Kroes has called this situation a “cash cow” for the operators that are fighting for the continuation of roaming charges and “a disproportionate irritant for travelers.” The 93-page document appearing this week aims to clear it all up, promising to:
“Guarantee common high levels of consumer protection across the union, including measures to gradually end mobile roaming surcharges.” EU legislation draft
This piece of legislation proposes to execute a variety of measures that’ll end up creating a single telecoms market in the EU, this hopefully cutting down on call costs in the process. What the legislation does not do – or appears to attempt to avoid – is creating a single European telecoms regulator.

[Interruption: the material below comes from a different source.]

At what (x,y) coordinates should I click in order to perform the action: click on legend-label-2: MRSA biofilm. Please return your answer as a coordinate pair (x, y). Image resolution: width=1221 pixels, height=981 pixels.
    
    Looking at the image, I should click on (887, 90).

“When parties to collective roaming agreements offer to all their customers by default roaming tariffs at the level of domestic tariffs, the obligation of domestic providers to enable their customers to access voice, SMS and data roaming services of any alternative roaming provider should not apply.” – EU legislation draft
Kroes also suggests that companies that phase out roaming from July of 2014 will face “lighter-touch” regulation. That’s a kind way of saying – I’m not telling you to do it now, but you really, really should. One of the proposed measures here would allow customers to use a second provider to use while abroad using the same SIM card and number they have in their device already. One of the “lighter-touches” here would be that mobile companies would not be forced to actively offer their users a choice of providers overseas – again, that’s IF they phase out roaming charges before july of 2014.